■ WORK TO BE COMPLETED ■
Write back each entry precisely as it is given.

■ DATA SHOWN ■

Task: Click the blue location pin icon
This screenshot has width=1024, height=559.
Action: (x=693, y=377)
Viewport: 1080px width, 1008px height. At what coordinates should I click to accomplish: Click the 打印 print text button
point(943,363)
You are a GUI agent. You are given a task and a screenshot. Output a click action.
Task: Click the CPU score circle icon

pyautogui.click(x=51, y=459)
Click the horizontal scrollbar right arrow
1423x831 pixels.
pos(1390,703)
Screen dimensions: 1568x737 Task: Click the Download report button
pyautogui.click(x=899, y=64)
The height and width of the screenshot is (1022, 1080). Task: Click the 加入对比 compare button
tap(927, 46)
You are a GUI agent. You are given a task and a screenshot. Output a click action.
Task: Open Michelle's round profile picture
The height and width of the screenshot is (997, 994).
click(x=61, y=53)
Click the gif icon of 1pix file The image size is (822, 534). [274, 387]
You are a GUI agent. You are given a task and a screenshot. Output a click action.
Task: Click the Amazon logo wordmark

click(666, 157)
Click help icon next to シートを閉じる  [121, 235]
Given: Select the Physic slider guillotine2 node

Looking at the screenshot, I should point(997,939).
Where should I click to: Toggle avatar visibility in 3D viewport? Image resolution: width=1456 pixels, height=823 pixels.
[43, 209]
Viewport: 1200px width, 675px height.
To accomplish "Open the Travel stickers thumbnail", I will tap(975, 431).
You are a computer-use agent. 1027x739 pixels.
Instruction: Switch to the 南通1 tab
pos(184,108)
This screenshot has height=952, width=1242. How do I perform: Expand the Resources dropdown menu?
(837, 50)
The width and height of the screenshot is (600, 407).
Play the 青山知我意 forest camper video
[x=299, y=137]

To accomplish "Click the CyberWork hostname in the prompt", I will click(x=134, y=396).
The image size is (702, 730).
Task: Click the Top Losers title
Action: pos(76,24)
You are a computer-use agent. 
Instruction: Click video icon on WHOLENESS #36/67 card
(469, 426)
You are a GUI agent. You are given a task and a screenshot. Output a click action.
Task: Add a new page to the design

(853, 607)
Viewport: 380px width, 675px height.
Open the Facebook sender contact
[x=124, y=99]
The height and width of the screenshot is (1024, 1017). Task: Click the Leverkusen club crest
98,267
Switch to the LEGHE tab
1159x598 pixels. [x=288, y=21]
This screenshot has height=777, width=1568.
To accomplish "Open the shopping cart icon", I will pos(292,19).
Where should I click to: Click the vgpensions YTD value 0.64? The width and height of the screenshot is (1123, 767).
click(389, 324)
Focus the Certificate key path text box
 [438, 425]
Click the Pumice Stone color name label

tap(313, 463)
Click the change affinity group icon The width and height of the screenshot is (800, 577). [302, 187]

■ RESPONSE TO THIS TASK ■
Task: Click the blue location pin icon
This screenshot has width=1024, height=559.
Action: (x=693, y=377)
Viewport: 1080px width, 1008px height. At what coordinates should I click to accomplish: Click the 打印 print text button
point(943,363)
You are a GUI agent. You are given a task and a screenshot. Output a click action.
Task: Click the CPU score circle icon

pyautogui.click(x=51, y=459)
Click the horizontal scrollbar right arrow
1423x831 pixels.
pos(1390,703)
Screen dimensions: 1568x737 Task: Click the Download report button
pyautogui.click(x=899, y=64)
The height and width of the screenshot is (1022, 1080). Task: Click the 加入对比 compare button
tap(927, 46)
You are a GUI agent. You are given a task and a screenshot. Output a click action.
Task: Open Michelle's round profile picture
The height and width of the screenshot is (997, 994).
click(x=61, y=53)
Click the gif icon of 1pix file The image size is (822, 534). [274, 387]
You are a GUI agent. You are given a task and a screenshot. Output a click action.
Task: Click the Amazon logo wordmark

click(666, 157)
Click help icon next to シートを閉じる  [121, 235]
Given: Select the Physic slider guillotine2 node

Looking at the screenshot, I should point(997,939).
Where should I click to: Toggle avatar visibility in 3D viewport? Image resolution: width=1456 pixels, height=823 pixels.
[43, 209]
Viewport: 1200px width, 675px height.
To accomplish "Open the Travel stickers thumbnail", I will tap(975, 431).
You are a computer-use agent. 1027x739 pixels.
Instruction: Switch to the 南通1 tab
pos(184,108)
This screenshot has height=952, width=1242. How do I perform: Expand the Resources dropdown menu?
(837, 50)
The width and height of the screenshot is (600, 407).
Play the 青山知我意 forest camper video
[x=299, y=137]

To accomplish "Click the CyberWork hostname in the prompt", I will click(x=134, y=396).
The image size is (702, 730).
Task: Click the Top Losers title
Action: pos(76,24)
You are a computer-use agent. 
Instruction: Click video icon on WHOLENESS #36/67 card
(469, 426)
You are a GUI agent. You are given a task and a screenshot. Output a click action.
Task: Add a new page to the design

(853, 607)
Viewport: 380px width, 675px height.
Open the Facebook sender contact
[x=124, y=99]
The height and width of the screenshot is (1024, 1017). Task: Click the Leverkusen club crest
98,267
Switch to the LEGHE tab
1159x598 pixels. [x=288, y=21]
This screenshot has height=777, width=1568.
To accomplish "Open the shopping cart icon", I will pos(292,19).
Where should I click to: Click the vgpensions YTD value 0.64? The width and height of the screenshot is (1123, 767).
click(389, 324)
Focus the Certificate key path text box
 [438, 425]
Click the Pumice Stone color name label

tap(313, 463)
Click the change affinity group icon The width and height of the screenshot is (800, 577). [302, 187]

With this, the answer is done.